Action item
Needed from the entries below: every line that holds the word "Management".

Source material Block Start

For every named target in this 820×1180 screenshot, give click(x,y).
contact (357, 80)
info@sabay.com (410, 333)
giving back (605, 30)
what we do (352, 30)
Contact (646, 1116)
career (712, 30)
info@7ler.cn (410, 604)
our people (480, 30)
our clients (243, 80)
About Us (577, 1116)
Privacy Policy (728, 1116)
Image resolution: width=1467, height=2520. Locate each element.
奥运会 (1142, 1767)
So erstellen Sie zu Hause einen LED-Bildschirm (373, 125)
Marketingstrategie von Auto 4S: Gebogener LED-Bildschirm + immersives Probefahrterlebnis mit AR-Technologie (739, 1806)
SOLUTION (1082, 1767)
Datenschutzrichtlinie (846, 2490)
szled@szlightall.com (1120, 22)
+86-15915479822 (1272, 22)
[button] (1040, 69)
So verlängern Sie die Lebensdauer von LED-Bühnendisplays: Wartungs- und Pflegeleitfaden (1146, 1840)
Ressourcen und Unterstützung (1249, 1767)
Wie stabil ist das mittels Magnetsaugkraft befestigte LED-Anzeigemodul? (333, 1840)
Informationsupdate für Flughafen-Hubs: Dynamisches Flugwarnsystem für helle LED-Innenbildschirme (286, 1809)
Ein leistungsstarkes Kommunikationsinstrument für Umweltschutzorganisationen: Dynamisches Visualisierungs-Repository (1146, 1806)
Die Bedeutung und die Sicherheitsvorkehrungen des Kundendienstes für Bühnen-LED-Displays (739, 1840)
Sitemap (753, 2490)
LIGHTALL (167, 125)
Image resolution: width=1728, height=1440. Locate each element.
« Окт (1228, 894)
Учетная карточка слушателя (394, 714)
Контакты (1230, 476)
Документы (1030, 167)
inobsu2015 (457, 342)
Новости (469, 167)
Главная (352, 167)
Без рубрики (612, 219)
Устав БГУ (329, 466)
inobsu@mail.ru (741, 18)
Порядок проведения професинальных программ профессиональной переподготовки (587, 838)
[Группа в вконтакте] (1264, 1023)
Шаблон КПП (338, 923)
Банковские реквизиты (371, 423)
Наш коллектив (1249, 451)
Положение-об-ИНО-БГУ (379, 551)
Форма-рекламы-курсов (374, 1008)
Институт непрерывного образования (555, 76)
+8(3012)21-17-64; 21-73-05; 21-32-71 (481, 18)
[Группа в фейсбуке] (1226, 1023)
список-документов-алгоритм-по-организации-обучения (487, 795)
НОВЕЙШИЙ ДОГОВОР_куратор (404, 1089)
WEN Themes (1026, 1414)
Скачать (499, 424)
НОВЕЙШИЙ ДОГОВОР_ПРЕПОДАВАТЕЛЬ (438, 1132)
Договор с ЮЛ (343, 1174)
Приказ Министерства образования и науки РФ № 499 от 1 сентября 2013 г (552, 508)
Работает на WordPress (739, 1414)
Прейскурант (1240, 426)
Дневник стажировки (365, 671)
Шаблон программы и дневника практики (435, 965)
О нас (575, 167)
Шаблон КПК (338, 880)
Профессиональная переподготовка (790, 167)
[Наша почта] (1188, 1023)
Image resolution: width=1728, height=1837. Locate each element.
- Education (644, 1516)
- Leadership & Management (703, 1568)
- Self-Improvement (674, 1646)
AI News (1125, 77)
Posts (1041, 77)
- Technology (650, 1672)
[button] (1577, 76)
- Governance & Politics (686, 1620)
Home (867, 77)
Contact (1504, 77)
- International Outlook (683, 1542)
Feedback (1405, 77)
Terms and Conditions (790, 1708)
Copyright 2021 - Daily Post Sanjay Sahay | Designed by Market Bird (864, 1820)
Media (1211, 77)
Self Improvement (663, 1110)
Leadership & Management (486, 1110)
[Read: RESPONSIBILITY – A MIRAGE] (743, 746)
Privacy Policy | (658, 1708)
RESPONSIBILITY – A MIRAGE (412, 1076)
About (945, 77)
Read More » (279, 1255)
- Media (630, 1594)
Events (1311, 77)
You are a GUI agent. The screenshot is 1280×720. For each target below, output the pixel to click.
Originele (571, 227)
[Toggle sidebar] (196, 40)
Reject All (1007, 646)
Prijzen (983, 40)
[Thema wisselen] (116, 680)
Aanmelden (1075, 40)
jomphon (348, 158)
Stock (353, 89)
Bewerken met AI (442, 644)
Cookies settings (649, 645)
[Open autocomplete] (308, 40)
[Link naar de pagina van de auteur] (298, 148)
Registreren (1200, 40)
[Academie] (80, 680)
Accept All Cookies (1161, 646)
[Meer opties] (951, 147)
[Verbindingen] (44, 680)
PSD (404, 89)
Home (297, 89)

Source material Block End

Answer area
- Leadership & Management (703, 1568)
Leadership & Management (486, 1110)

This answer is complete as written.